He couldn't use spiritual sense — that was sealed away — but the Bone-Reader's Touch didn't need eyes or inner perception. All it required was the palm against a face: feel the structure, build the picture in the mind, and the rest followed from there.

Greymoor reached up to stop him, smiling tightly. "Young Ethan, if you could just lower your hand—"

Ethan grabbed him by the nose. "Hold still."

"Your fate is wrong. There's darkness ahead of you — and a faint trace of blood in it. That means danger, and soon. Not illness, not age. Someone means to harm you."

Greymoor, nose firmly in hand, finally ran out of patience. He pushed Ethan off and said with some heat: "Keep your hands to yourself!"

Ethan let go without complaint, then patted him on the shoulder with the gravity of a man delivering truly important news:

"I'm telling you as a favor. Watch yourself the next few days. Whether you come out the other side depends entirely on you."

Having said his piece, he felt he'd done his part.

Good advice only goes so far. Whether the old man heeded it was his own business.

Beside them, the Captain of the Royal Guard — currently behind the counter of the wine stall next door — turned away and bit down hard on the inside of his cheek to keep from laughing. He had never imagined he'd see the day when the most powerful Chancellor in the realm stood in a village lane getting his nose grabbed by a blind man.

Passersby were tripping over their own feet trying to get a better look. Admiring glances followed Ethan down the lane.

The man had just told the Chancellor — who even the Queen stepped carefully around — that he was going to die soon.

Blunt didn't quite cover it.

Greymoor stood still for a moment after Ethan moved on, thinking.

"He reads faces, then," the Captain said, sliding over with poorly concealed delight. "He said your fate was complex — that you should be sitting on the High Council! Remarkable. Completely blind and still accurate."

Greymoor looked at him sideways and said, quite evenly: "Which would suggest the part about the bloody disaster is also accurate."

The Captain's expression froze.

On the other side of the village.

Ethan moved through the market at a comfortable pace, already familiar with the layout after two weeks of daily errands.

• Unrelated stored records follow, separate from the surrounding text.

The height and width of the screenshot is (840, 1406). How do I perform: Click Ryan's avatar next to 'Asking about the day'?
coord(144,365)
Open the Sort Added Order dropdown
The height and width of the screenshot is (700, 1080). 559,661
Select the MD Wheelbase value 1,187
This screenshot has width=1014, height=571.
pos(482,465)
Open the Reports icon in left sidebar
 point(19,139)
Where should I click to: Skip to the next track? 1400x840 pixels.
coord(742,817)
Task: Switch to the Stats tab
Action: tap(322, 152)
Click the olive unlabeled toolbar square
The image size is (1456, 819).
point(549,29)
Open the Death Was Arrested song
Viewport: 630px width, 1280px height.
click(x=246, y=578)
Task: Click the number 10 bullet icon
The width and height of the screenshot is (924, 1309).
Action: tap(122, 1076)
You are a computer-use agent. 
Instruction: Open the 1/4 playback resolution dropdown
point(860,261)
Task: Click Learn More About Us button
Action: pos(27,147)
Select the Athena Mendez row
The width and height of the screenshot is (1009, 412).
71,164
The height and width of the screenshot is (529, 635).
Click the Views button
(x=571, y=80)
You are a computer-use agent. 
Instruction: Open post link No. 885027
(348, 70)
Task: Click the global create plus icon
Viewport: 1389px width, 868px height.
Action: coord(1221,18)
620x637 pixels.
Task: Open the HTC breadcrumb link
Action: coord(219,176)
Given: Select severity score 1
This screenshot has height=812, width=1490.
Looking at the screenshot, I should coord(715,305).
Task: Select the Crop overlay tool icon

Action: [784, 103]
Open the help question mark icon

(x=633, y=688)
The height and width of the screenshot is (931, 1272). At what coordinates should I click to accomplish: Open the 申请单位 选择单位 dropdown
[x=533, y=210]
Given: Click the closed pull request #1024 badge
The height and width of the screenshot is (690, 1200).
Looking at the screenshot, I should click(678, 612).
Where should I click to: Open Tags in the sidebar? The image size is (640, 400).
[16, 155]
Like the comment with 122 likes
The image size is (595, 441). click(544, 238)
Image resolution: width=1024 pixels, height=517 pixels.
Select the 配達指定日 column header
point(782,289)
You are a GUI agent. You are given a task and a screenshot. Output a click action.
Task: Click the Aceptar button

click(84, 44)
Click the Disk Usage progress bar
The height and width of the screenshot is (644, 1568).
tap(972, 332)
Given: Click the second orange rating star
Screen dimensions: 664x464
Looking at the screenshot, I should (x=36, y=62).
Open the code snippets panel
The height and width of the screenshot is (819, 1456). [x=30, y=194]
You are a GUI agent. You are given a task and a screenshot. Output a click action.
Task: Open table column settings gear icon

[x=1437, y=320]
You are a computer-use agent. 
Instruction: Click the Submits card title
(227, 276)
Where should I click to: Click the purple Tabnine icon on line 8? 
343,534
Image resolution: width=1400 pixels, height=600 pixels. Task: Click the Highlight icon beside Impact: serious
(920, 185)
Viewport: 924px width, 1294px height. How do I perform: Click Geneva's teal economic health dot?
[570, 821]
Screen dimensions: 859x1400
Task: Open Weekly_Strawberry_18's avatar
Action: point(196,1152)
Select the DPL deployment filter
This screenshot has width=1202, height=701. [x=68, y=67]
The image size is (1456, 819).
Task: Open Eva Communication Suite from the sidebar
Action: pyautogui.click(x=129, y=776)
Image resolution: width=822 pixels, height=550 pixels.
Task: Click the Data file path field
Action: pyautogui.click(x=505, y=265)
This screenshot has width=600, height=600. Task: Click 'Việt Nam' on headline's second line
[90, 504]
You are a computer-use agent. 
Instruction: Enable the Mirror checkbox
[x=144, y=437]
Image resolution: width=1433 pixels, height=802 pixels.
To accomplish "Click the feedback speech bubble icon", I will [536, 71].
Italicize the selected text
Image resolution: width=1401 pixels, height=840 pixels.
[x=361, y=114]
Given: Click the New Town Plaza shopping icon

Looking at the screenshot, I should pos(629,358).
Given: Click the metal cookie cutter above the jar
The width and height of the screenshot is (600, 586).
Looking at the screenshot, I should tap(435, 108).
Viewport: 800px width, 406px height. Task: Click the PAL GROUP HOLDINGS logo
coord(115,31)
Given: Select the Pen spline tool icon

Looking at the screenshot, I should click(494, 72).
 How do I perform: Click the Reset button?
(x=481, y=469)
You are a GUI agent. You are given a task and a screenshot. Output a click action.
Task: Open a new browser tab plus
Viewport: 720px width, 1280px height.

He had learned the rhythm of the stalls, the position of every vendor, the smell of each corner.

The market.

Lord Gareth Dunmore, dressed plainly as a vegetable farmer, crouched behind a produce stall and turned over in his mind for the hundredth time how best to stoke unrest within the Kingdom of Goldmere.

A voice interrupted his scheming.

"Excuse me — do you have any garlic shoots?"

Gareth didn't look up. He waved a hand irritably. "Are you blind? Look for yourself."

Ethan pointed two fingers at the black ribbon over his eyes. "Actually, yes."

Gareth glanced up — and went cold.

It was him. The one he most envied and despised. The face he had spent days fantasizing about removing from the picture entirely.

His expression locked up.

"Yes," he said flatly. "How much?"

"Three bunches should do."

Gareth bagged the vegetables with all the warmth of a man packing his own execution papers, then threw them across the stall. "One copper."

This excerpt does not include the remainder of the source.